Work required: Copy out every line of the records where the string "mail" occurs.

Data shown:
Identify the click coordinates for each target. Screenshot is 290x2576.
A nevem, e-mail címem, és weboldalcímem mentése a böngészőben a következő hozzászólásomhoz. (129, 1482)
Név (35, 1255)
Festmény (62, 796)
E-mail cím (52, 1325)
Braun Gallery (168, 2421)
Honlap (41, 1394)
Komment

Your response:
A nevem, e-mail címem, és weboldalcímem mentése a böngészőben a következő hozzászólásomhoz. (129, 1482)
E-mail cím (52, 1325)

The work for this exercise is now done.